___ Potongan Dokumen ___
FORUM KEADILAN – Hakim Agung nonaktif Gazalba Saleh (GS) telah ditetapkan sebagai tersangka karena diduga menerima gratifikasi terkait sejumlah perkara yang ditanganinya.
KPK mengungkapkan bahwa salah satu gratifikasi yang terkait adalah kasasi eks Menteri Kelautan dan Perikanan Edhy Prabowo.
“GS (Gazalba Saleh) menerima pemberian sejumlah uang sebagai bentuk penerimaan gratifikasi diantaranya untuk putusan dalam perkara kasasi dengan terdakwa Edhy Prabowo, Rennier Abdul Rahman Latief dan peninjauan kembali dari terpidana Jafar Abdul Gaffar,” ungkap Direktur Penyidikan KPK Asep Guntur Rahayu dalam konferensi pers di Gedung Merah Putih KPK, Jakarta Selatan, pada Kamis, 30/11/2023.
Gazalba diduga telah menerima gratifikasi untuk mengatur amar putusan perkara yang ditanganinya.
KPK menduga Gazalba mengatur agar putusan kasasi menguntungkan pihak yang memberi gratifikasi.
“Untuk perkara yang pernah disidangkan dan diputus GS, terdapat pengkondisian terkait amar isi putusan yang mengakomodir keinginan dan menguntungkan pihak-pihak berperkara yang mengajukan upaya hukum di MA. Dari pengondisian isi amar putusan tersebut,” lanjut Asep.
Tetapi, KPK belum bisa menjelaskan detail berapa jumlah duit yang diduga diterima Gazalba terkait perkara Edhy Prabowo dan Asep juga mengatakan bahwa pihaknya Gazalba tidak bisa menjelaskan detail dugaan gratifikasi yang diterimanya dari tiap perkara.
___ Data ___
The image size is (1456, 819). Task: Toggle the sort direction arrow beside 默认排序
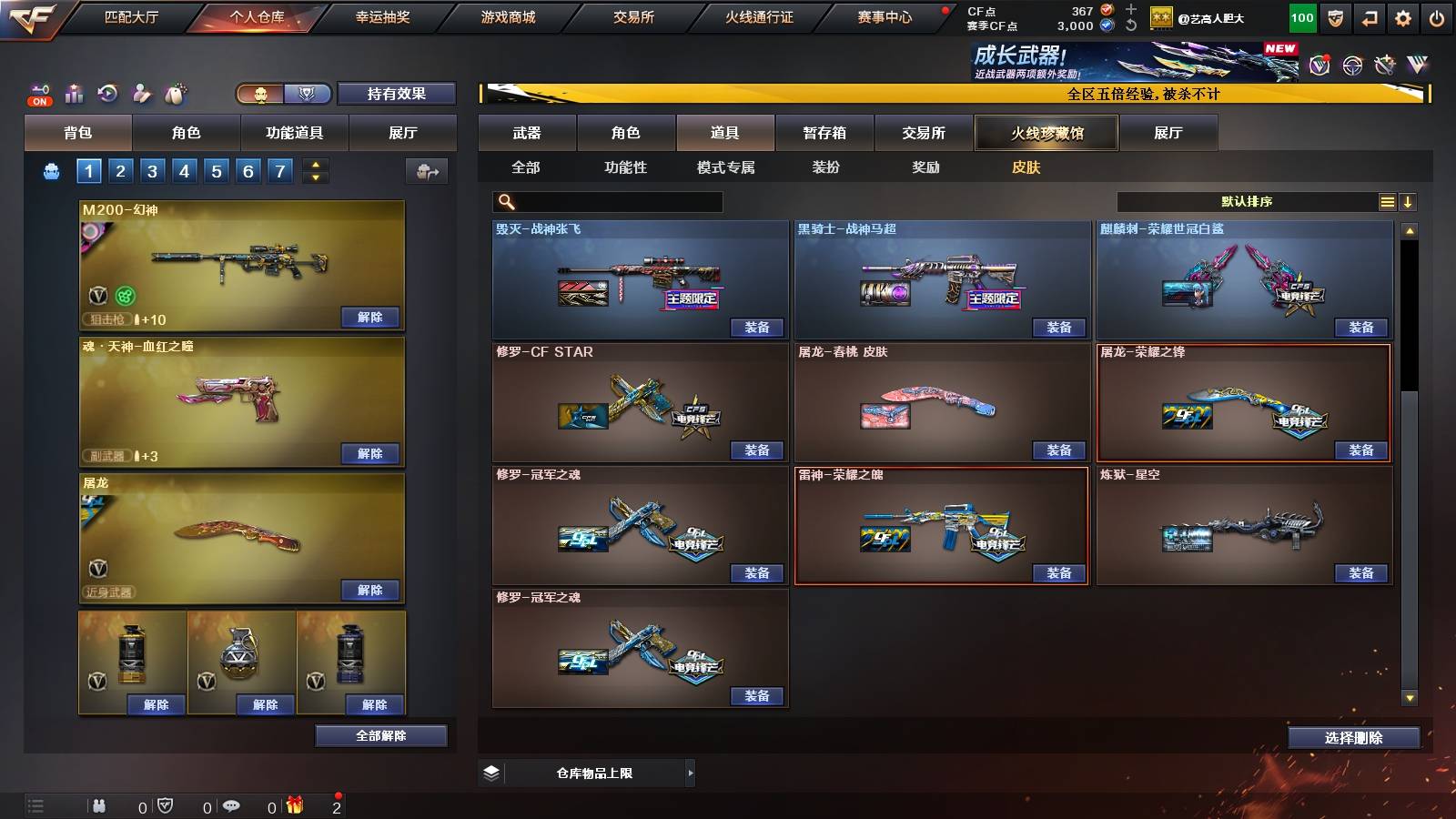point(1410,201)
___
**Permintaan Tertulis:** Ganti "KPK" dengan "Komisi Pemberantasan Korupsi" pada bagian potongan dokumen yang dibuka dengan kata-kata "FORUM KEADILAN –" dan ditutup dengan "yang memberi gratifikasi.", lalu tuliskan kembali bagian itu.

**Hasil:**
FORUM KEADILAN – Hakim Agung nonaktif Gazalba Saleh (GS) telah ditetapkan sebagai tersangka karena diduga menerima gratifikasi terkait sejumlah perkara yang ditanganinya.
Komisi Pemberantasan Korupsi mengungkapkan bahwa salah satu gratifikasi yang terkait adalah kasasi eks Menteri Kelautan dan Perikanan Edhy Prabowo.
“GS (Gazalba Saleh) menerima pemberian sejumlah uang sebagai bentuk penerimaan gratifikasi diantaranya untuk putusan dalam perkara kasasi dengan terdakwa Edhy Prabowo, Rennier Abdul Rahman Latief dan peninjauan kembali dari terpidana Jafar Abdul Gaffar,” ungkap Direktur Penyidikan Komisi Pemberantasan Korupsi Asep Guntur Rahayu dalam konferensi pers di Gedung Merah Putih Komisi Pemberantasan Korupsi, Jakarta Selatan, pada Kamis, 30/11/2023.
Gazalba diduga telah menerima gratifikasi untuk mengatur amar putusan perkara yang ditanganinya.
Komisi Pemberantasan Korupsi menduga Gazalba mengatur agar putusan kasasi menguntungkan pihak yang memberi gratifikasi.